Subic Bay Metropolitan Authority (SBMA) and International Container Terminal Services, Inc (ICTSI) have stepped up their efforts to promote the former US naval base located 110 kms north of Manila as a base load container port
At a recent regional business conference organised by the Philippine Chamber of Commerce and Industry (PCCI), SBMA’s senior deputy for operations Ferdinand Hernandez urged businessmen from Central and Northern Luzon to ship their goods through Subic instead of Manila.
He cited, inter alia, the Freeport’s proximity to manufacturing bases in the area, world class port infrastructure, competitive tariffs, ICTSI's port expertise and shorter trucking times due to the opening in April of the 94-km Subic-Clark-Tarlac Expressway.
Meanwhile, the adjacent NCT-2 (annual capacity 300,000 TEU) remains idle pending privatisation. The most basic problem facing both the SBMA and ICTSI is that manufacturing activity remains concentrated in Metro Manila, Rizal province to the east, Batangas and Laguna provinces to the south and Bulacan province to the north.
This helps explain why ICTSI’s throughput in the first half of 2008 was up 16% at its flagship Manila International Container Terminal and down almost 11% in Subic.
Supportive PCCI officials are said to be considering the use of crane barges to tranship through the Freeport containerised cargoes from Manila, the Port of Batangas south of the capital and Bataan province near Subic.
In 2007 the old NSD terminal, operated by ICTSI from August 2000 until it moved to the newly built NCT-1 in April this year, cleared 36,451 TEU. Assuming a cumulative annual volume growth of 20%, the NCT-1 could reach half of its design capacity of 300,000 TEU/year only by 2015.

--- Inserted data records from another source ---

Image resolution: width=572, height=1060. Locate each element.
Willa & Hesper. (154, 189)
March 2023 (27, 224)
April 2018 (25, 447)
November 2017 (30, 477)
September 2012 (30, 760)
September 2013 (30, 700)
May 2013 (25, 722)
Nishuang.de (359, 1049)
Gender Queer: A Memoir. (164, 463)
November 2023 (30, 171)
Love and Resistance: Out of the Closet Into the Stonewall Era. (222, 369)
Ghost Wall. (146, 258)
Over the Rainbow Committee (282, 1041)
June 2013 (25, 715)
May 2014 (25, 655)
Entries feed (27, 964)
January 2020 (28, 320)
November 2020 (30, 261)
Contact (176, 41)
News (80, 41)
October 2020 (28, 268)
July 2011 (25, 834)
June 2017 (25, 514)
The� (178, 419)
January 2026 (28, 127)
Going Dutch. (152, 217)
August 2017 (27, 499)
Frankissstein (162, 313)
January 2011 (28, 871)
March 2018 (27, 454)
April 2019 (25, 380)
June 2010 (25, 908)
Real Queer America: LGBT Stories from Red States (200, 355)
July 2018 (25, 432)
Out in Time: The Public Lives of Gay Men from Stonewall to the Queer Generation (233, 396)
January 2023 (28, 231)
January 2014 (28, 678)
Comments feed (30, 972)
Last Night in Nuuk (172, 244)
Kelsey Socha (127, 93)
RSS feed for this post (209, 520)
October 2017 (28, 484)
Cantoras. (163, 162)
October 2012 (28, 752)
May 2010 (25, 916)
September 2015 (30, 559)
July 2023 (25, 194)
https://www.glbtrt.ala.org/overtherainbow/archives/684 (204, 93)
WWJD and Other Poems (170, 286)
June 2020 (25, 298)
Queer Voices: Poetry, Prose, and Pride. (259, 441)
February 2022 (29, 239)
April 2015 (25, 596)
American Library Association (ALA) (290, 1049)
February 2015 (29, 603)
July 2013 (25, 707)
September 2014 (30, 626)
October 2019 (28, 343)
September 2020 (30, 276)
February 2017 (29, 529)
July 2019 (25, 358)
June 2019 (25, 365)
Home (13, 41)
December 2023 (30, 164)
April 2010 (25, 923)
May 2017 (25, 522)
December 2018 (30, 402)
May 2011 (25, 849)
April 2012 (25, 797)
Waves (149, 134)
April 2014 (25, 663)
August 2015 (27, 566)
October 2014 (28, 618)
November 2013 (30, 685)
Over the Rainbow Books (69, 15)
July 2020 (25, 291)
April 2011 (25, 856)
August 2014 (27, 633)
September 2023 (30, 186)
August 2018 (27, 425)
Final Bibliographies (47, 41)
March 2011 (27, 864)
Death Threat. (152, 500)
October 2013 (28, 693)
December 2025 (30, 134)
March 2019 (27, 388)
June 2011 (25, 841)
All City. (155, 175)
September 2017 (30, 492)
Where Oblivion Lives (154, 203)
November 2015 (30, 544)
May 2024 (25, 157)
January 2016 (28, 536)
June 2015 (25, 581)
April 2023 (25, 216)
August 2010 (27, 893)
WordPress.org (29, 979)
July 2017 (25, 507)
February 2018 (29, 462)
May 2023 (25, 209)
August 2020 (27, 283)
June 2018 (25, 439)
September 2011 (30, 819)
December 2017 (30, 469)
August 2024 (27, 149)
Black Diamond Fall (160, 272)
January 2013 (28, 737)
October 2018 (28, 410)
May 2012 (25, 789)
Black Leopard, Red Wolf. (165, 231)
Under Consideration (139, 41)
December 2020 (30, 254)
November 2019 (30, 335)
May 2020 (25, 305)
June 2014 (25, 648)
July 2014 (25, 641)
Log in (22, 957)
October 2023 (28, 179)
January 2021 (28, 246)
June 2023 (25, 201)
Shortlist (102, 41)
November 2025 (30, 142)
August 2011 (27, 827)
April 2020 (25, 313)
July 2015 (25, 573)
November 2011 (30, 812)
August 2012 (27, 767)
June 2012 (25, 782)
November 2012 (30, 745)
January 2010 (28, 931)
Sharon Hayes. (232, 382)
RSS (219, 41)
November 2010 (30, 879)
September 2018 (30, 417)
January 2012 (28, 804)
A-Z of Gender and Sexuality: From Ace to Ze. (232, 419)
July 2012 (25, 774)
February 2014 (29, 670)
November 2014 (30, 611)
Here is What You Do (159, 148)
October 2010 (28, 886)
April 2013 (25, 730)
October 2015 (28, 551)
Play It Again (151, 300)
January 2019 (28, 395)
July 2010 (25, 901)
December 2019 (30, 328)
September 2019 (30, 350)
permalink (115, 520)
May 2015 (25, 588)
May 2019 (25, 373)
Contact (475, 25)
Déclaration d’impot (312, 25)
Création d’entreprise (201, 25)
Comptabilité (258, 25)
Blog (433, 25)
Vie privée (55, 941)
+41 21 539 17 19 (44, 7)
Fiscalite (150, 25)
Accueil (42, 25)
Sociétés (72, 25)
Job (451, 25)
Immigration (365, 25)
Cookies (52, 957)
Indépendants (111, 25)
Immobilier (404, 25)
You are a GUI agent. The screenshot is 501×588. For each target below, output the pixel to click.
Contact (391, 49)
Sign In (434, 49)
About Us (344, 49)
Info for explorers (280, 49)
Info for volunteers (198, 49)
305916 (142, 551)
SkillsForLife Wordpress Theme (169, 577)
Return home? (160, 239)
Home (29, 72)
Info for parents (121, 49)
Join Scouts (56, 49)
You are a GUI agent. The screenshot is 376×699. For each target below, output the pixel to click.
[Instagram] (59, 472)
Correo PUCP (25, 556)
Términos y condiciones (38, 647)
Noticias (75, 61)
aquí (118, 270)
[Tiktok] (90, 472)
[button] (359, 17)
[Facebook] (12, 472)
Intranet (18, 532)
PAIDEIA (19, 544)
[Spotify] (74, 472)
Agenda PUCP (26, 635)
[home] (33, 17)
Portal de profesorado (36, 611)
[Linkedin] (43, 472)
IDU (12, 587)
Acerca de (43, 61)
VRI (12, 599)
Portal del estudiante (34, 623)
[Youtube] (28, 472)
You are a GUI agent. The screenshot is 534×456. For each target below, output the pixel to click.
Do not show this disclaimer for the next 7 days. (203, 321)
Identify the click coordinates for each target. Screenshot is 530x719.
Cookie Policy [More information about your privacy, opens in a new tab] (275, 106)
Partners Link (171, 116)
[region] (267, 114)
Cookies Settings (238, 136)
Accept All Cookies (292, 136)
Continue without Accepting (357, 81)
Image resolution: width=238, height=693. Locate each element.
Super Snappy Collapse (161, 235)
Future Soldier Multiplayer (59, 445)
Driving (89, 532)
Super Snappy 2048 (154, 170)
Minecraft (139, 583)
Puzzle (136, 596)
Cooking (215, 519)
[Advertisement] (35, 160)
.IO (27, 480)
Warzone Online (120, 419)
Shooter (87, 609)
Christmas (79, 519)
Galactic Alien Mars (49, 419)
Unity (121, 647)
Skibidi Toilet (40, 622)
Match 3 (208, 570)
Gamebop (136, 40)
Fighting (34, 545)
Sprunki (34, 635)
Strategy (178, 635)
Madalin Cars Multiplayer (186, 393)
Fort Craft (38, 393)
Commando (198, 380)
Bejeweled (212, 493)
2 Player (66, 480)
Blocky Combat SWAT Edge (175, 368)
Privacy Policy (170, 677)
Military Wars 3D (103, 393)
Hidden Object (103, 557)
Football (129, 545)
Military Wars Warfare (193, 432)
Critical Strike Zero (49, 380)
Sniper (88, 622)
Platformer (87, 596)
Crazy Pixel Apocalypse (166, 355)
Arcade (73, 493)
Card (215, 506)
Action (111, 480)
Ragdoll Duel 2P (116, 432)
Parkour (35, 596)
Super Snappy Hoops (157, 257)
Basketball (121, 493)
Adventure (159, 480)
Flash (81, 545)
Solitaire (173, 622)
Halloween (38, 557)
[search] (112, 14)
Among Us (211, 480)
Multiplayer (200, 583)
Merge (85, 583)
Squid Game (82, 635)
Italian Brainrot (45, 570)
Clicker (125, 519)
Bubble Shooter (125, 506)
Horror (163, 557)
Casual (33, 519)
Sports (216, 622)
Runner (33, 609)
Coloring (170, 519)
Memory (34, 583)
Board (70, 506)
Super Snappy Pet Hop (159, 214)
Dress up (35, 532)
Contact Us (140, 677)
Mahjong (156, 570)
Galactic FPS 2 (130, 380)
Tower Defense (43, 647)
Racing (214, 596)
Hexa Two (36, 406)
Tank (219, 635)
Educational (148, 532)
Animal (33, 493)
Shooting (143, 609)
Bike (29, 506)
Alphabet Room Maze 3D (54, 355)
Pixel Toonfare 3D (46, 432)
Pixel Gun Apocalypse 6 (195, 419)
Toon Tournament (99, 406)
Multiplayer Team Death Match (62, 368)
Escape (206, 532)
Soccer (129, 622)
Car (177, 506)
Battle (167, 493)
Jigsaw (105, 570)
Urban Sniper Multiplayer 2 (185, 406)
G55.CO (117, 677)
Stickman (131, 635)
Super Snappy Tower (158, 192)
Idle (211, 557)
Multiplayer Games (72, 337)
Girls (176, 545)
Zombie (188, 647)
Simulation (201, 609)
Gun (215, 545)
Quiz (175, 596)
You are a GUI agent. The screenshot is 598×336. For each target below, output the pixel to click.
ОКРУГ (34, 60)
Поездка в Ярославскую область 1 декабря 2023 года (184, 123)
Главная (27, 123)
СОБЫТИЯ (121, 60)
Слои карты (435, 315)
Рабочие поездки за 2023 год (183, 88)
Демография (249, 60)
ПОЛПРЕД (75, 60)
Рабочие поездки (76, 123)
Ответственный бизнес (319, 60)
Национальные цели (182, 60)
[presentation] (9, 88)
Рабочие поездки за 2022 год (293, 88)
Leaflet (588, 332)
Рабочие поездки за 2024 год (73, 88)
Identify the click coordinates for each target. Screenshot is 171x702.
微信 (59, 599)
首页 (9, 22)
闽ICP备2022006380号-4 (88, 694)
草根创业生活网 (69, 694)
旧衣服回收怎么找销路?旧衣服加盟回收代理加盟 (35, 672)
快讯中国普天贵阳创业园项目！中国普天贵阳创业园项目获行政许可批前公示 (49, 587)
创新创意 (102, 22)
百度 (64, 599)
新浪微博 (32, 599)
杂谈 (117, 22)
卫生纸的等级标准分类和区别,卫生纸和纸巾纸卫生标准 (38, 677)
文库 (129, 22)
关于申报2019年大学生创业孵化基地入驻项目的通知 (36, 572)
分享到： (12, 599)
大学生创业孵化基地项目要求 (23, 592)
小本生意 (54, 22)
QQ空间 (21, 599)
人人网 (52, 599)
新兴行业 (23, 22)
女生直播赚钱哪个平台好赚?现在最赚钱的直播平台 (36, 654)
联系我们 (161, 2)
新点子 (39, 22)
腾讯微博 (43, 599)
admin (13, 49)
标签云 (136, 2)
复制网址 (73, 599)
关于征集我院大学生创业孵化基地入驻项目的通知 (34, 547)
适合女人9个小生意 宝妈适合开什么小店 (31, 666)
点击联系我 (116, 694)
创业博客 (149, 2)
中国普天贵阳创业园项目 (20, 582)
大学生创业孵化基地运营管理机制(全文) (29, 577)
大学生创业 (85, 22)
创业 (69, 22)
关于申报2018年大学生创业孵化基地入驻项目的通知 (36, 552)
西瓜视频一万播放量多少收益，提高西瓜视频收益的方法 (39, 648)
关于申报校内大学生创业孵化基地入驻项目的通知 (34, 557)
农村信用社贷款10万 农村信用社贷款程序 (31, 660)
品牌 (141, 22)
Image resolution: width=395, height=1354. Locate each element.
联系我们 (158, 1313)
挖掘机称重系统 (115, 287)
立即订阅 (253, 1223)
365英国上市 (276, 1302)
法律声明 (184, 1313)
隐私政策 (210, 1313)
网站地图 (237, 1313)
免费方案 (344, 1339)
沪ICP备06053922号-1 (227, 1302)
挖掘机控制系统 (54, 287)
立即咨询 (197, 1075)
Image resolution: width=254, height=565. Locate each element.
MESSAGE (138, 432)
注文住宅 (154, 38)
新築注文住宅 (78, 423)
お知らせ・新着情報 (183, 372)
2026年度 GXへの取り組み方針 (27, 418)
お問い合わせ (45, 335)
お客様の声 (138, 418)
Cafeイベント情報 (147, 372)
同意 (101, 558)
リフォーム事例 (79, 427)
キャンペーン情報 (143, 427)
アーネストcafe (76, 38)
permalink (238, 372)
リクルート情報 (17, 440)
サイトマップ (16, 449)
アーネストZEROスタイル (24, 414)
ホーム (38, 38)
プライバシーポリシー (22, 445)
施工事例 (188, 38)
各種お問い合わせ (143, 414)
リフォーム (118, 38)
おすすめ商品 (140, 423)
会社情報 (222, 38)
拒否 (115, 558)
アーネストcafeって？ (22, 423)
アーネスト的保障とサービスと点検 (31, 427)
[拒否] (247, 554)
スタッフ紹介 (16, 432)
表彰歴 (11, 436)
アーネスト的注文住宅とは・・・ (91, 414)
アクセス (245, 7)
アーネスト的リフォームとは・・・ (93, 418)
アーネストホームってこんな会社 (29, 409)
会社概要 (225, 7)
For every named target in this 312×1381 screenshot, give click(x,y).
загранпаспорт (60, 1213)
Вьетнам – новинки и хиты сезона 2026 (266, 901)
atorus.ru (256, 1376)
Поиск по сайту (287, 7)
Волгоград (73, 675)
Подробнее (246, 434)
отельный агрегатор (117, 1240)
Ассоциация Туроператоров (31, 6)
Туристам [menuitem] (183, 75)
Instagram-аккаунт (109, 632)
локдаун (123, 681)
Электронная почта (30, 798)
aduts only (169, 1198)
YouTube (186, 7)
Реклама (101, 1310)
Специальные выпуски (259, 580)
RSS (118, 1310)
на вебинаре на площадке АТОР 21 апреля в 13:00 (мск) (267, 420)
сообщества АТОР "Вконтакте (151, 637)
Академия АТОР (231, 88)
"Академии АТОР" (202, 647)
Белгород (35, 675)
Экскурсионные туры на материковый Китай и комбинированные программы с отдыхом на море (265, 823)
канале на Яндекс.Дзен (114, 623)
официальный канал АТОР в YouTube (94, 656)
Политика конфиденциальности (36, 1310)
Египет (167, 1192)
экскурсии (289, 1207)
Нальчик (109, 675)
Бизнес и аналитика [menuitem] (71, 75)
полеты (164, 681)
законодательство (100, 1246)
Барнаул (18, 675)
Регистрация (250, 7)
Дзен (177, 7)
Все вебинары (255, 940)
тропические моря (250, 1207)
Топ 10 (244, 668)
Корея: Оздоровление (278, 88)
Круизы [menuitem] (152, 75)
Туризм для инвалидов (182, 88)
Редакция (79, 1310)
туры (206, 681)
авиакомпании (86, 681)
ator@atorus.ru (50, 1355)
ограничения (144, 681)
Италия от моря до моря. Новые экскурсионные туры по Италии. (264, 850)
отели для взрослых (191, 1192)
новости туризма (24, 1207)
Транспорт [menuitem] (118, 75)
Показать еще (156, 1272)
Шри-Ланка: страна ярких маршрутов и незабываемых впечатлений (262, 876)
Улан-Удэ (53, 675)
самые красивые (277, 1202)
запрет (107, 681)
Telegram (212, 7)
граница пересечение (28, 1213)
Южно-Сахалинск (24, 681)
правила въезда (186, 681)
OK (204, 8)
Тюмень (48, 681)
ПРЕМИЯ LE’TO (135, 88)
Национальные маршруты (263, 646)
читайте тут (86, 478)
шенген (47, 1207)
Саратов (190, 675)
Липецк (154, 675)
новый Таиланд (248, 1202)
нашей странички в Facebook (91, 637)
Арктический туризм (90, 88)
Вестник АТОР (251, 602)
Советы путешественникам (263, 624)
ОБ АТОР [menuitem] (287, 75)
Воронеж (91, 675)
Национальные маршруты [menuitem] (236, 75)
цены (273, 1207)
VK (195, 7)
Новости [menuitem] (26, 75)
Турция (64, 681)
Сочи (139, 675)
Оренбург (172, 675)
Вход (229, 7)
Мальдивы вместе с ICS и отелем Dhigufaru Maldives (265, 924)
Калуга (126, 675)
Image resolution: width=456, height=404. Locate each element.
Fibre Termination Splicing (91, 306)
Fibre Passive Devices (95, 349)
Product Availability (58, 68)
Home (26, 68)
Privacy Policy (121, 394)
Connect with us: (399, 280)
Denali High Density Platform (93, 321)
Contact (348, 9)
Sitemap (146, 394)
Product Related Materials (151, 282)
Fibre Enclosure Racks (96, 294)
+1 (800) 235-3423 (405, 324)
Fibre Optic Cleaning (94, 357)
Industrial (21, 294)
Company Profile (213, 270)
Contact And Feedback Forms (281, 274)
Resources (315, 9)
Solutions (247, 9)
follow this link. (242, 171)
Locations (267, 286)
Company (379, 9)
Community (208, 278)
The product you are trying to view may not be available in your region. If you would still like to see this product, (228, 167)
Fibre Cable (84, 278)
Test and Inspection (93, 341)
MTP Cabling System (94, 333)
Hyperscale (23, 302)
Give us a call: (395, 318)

SBMA is also set to receive comparative proposals not later than 22 January 2009 for the management and operation of NCT-2 notwithstanding falling volumes at the Freeport north of Manila and the possibility that foreign investors may stay away because of the global financial crisis.
For the first nine months of 2008, ICTSI has reported a 14.3% drop in the number of containers handled by its subsidiary, Subic Bay International Terminal Corp (SBITC). This was the worst performance, volume-wise, by a major ICTSI unit during the period--overshadowing the 6% and 7.9% slump at its concessions in Poland and China, respectively.
As in the Manila North Harbor case, SBMA officials apparently are determined to privatise NCT-2 before 2010, when President Gloria Arroyo is due to finish her six-year term. Given the worldwide economic picture, ICTSI, which took over NCT-1 in April, could well be the one to fulfil their objective.
ICTSI has posted 3Q/08 earnings from port operations of PHP5.68B (US$117.3B), an increase of 35% on the same period last year. Consolidated volume was up by 26% in 3Q/08 compared to 3Q/07, at 1,021,499 TEU. In 1Q-3Q/08, the group handled 2,776,972 TEU, up 33% on 1Q-3Q/07. Domestic operations accounted for 530,463 TEU (52%) in 3Q/08. Foreign container volume grew 23% in 3Q/08 compared to 3Q/07, driven principally by the addition of the company’s Ecuador, Syria and Georgia port operations, and exceptionally strong growth at the company’s operations in Brazil and Madagascar. In 1Q-3Q/08, ICTSI invested PHP6.06B, mainly to expand the handling capacity and improve the operating efficiency of its operations in Manila, Brazil and Madagascar, and pay for the acquisition and rehabilitation of the new concessions in Ecuador, Syria, Georgia, and Colombia.